Challenges —
**1.** According to the SSDC project page, who leads the project?
**2.** Copy the SSDC project page from "The SSDC project" to "big data applications.".

— START OF Source —

Machine Learning at the Edge

Stochastic Spintronic Dataflow Computing

Students: Tianmu Li, Wojciech Romaszkan

The SSDC project is a collaborative effort between three faculty of the UCLA Electrical and Computer Engineering department – Prof. Kang L. Wang (Device Research Laboratory), Prof. Puneet Gupta (NanoCAD Laboratory), and Prof. Sudhakar Pamarti (Signal Processing & Circuit Engineering Laboratory) – who are experts in nanotechnology, computing systems, design automation, and integrated circuit design. Led by Prof. Sudhakar Pamarti, it brings together spin-based voltage-controlled magnetic memory technology (MeRAM) and an unconventional stochastic computing (SC) paradigm to resolve the dreaded “memory bottleneck” problem. The memory bottleneck represents the limited bandwidth and high energy cost of moving data between the processing and memory units and is arguably the most important challenge confronting modern computing systems, especially in big data applications.

— END OF Source —
— START OF Material shown —

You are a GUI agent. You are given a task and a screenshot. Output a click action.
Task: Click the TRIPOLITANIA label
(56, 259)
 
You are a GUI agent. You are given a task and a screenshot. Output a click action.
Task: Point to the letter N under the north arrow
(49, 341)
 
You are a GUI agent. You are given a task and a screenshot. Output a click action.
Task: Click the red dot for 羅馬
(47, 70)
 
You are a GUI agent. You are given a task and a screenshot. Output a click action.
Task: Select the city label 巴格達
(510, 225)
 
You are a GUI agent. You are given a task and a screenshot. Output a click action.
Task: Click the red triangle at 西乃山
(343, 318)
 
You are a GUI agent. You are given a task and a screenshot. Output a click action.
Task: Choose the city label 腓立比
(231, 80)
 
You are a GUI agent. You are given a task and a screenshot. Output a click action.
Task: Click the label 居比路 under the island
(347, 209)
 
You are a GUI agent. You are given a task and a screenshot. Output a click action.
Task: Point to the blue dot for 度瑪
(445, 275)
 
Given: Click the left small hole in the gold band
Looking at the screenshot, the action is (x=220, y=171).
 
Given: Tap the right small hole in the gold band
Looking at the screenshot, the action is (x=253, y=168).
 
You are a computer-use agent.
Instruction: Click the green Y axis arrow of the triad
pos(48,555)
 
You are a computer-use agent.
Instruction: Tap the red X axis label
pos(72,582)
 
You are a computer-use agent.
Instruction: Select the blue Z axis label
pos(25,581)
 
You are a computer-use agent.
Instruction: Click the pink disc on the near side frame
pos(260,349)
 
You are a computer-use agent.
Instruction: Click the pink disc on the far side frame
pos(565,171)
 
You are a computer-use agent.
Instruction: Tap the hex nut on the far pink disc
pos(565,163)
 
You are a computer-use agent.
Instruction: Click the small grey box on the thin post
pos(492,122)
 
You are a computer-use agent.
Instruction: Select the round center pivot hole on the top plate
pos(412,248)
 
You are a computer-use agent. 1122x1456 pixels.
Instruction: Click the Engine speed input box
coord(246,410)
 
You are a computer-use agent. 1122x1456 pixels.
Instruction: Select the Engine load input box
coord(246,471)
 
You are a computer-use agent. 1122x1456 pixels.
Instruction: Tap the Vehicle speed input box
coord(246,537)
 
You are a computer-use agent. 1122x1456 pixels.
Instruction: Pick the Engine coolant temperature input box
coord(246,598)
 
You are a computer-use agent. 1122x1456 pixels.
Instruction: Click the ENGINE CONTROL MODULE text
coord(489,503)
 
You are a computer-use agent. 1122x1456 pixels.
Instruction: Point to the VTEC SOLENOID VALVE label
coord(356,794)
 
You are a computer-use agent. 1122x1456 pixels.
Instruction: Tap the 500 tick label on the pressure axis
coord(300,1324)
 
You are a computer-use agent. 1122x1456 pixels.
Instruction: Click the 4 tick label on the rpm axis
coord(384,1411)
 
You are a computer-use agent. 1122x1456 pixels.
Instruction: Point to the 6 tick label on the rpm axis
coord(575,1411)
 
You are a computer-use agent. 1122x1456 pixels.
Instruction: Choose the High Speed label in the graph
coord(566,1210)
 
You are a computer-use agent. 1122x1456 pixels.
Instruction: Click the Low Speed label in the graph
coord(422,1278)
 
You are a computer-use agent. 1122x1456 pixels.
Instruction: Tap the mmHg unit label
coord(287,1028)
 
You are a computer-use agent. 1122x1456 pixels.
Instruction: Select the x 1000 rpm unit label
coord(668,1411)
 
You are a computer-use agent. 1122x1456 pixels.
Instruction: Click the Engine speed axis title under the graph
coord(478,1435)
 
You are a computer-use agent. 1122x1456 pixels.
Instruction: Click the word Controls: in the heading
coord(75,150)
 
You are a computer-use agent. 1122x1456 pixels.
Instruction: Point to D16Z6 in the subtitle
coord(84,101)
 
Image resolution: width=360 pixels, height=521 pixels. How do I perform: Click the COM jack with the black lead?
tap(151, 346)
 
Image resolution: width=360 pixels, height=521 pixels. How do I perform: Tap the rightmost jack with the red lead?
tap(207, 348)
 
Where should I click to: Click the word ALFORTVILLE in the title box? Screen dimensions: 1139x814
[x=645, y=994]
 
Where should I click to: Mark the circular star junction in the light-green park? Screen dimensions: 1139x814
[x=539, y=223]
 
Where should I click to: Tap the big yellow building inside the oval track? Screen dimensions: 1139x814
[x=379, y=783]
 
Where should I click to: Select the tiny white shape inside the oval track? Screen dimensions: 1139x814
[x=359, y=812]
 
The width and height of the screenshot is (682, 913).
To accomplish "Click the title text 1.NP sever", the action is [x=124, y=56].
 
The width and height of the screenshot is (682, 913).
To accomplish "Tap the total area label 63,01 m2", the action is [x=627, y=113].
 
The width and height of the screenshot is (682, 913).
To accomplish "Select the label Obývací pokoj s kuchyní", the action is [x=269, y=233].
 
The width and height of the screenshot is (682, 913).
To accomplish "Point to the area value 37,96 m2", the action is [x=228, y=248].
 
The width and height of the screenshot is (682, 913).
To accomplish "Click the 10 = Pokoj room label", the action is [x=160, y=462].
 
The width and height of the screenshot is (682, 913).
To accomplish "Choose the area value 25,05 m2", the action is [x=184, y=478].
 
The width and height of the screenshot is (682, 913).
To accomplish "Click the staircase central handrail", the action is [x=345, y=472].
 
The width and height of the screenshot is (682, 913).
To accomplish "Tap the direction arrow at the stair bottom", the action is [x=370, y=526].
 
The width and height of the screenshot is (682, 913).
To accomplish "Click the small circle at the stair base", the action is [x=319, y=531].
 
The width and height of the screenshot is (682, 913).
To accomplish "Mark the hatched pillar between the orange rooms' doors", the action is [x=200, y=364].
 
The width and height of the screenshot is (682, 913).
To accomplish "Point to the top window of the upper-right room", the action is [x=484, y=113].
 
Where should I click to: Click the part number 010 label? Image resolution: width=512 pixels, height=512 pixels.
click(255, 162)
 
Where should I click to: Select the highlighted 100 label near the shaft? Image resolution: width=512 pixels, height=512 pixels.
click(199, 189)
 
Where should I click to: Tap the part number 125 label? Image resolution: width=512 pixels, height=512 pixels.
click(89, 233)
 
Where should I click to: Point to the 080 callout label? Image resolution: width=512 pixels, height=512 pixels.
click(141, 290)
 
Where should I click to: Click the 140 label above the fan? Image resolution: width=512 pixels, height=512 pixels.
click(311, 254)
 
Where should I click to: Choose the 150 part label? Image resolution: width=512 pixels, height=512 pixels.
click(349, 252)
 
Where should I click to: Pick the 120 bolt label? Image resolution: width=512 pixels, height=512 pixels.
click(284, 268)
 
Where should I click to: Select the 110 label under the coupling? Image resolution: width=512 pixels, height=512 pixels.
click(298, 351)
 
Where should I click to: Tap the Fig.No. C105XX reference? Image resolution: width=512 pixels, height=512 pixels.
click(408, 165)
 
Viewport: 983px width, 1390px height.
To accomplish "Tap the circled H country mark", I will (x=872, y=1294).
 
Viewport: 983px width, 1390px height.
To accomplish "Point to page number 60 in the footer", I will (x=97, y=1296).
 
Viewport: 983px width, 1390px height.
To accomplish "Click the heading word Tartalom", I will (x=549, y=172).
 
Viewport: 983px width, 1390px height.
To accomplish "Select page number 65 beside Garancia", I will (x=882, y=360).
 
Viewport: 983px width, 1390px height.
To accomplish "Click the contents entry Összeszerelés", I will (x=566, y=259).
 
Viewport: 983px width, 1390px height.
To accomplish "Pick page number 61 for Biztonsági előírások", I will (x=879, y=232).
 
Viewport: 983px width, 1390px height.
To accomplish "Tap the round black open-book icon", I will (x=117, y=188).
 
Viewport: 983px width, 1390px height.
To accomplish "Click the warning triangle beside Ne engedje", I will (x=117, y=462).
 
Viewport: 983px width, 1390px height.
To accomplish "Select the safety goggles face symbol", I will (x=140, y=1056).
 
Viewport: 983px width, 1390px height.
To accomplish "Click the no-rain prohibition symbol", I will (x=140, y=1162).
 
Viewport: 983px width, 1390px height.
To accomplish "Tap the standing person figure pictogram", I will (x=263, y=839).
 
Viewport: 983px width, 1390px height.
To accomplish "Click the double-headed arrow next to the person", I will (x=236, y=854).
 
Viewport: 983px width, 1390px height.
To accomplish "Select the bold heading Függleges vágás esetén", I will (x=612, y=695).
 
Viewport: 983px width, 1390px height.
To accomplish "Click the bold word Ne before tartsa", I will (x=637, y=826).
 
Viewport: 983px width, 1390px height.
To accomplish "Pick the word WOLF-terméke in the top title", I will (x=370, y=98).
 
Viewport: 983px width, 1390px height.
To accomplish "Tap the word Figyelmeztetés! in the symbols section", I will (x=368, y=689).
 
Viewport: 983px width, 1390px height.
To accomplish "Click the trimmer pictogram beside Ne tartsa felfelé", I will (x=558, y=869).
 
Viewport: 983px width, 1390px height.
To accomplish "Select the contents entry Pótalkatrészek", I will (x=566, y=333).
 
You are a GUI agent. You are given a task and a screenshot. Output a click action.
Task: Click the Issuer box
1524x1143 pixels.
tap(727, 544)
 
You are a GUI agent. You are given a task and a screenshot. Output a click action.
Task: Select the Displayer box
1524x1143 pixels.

— END OF Material shown —

Answer list —
**1.** Prof. Sudhakar Pamarti

**2.**
The SSDC project is a collaborative effort between three faculty of the UCLA Electrical and Computer Engineering department – Prof. Kang L. Wang (Device Research Laboratory), Prof. Puneet Gupta (NanoCAD Laboratory), and Prof. Sudhakar Pamarti (Signal Processing & Circuit Engineering Laboratory) – who are experts in nanotechnology, computing systems, design automation, and integrated circuit design. Led by Prof. Sudhakar Pamarti, it brings together spin-based voltage-controlled magnetic memory technology (MeRAM) and an unconventional stochastic computing (SC) paradigm to resolve the dreaded “memory bottleneck” problem. The memory bottleneck represents the limited bandwidth and high energy cost of moving data between the processing and memory units and is arguably the most important challenge confronting modern computing systems, especially in big data applications.